REQUEST: Echo the material below, starting with the line that contains "Open the @bettyvazquezchef" and going on through the line that contains "click(x=530, y=555)", and return those lines alone.

· · · · · · ·

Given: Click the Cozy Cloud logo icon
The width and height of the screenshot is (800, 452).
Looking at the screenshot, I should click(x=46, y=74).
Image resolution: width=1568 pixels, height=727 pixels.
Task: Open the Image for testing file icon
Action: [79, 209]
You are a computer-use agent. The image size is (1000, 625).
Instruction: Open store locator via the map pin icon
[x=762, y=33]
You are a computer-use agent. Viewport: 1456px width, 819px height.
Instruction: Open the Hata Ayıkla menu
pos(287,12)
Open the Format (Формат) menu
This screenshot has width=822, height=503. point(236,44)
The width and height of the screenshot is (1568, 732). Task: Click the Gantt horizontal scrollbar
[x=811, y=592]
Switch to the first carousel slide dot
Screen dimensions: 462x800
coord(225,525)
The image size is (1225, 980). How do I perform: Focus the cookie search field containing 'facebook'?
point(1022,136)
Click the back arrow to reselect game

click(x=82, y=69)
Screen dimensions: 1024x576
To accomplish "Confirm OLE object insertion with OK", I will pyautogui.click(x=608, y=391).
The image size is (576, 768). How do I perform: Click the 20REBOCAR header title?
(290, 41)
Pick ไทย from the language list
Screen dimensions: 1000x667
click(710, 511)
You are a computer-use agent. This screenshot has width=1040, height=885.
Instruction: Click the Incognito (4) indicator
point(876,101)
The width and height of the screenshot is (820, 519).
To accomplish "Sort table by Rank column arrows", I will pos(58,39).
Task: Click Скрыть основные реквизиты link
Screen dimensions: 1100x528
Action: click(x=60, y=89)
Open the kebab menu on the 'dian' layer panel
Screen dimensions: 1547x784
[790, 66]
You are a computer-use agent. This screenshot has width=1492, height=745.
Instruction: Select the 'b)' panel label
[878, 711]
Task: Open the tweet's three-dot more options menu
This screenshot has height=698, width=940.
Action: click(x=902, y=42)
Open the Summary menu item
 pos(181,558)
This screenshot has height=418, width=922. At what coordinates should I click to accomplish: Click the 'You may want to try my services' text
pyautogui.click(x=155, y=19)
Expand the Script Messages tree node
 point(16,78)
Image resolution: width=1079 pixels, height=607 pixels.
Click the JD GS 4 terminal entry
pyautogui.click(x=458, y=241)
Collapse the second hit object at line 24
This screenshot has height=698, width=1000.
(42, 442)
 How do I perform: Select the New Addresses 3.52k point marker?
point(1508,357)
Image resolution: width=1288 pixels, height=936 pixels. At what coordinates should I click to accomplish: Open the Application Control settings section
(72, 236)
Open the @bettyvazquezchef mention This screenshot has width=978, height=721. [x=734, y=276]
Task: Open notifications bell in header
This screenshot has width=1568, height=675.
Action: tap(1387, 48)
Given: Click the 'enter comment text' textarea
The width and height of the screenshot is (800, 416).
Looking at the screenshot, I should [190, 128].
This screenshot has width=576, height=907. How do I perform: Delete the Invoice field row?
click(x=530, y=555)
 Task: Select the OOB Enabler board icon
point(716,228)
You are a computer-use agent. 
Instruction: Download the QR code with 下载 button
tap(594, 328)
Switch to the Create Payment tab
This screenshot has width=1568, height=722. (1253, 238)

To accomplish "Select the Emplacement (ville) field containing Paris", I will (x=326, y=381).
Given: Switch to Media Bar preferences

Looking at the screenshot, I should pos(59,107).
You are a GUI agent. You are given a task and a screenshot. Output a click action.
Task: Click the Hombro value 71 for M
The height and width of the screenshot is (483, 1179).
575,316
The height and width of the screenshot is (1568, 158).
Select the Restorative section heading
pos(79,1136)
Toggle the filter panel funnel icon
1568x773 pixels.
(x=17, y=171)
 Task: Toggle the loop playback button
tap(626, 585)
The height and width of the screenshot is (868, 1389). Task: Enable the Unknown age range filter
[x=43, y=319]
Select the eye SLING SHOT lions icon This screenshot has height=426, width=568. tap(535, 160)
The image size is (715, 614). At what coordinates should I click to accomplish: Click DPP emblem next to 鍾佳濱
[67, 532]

· · · · · · ·

OUTPUT OF THE TASK:
Open the @bettyvazquezchef mention This screenshot has width=978, height=721. [x=734, y=276]
Task: Open notifications bell in header
This screenshot has width=1568, height=675.
Action: tap(1387, 48)
Given: Click the 'enter comment text' textarea
The width and height of the screenshot is (800, 416).
Looking at the screenshot, I should [190, 128].
This screenshot has width=576, height=907. How do I perform: Delete the Invoice field row?
click(x=530, y=555)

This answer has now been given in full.